### Information
○ ○ ○ ○ ○ ○ ○
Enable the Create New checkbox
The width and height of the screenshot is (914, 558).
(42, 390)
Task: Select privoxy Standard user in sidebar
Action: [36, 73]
○ ○ ○ ○ ○ ○ ○
### Aim of the task
Return all of the data precisely as it appears.

### Result
Enable the Create New checkbox
The width and height of the screenshot is (914, 558).
(42, 390)
Task: Select privoxy Standard user in sidebar
Action: [36, 73]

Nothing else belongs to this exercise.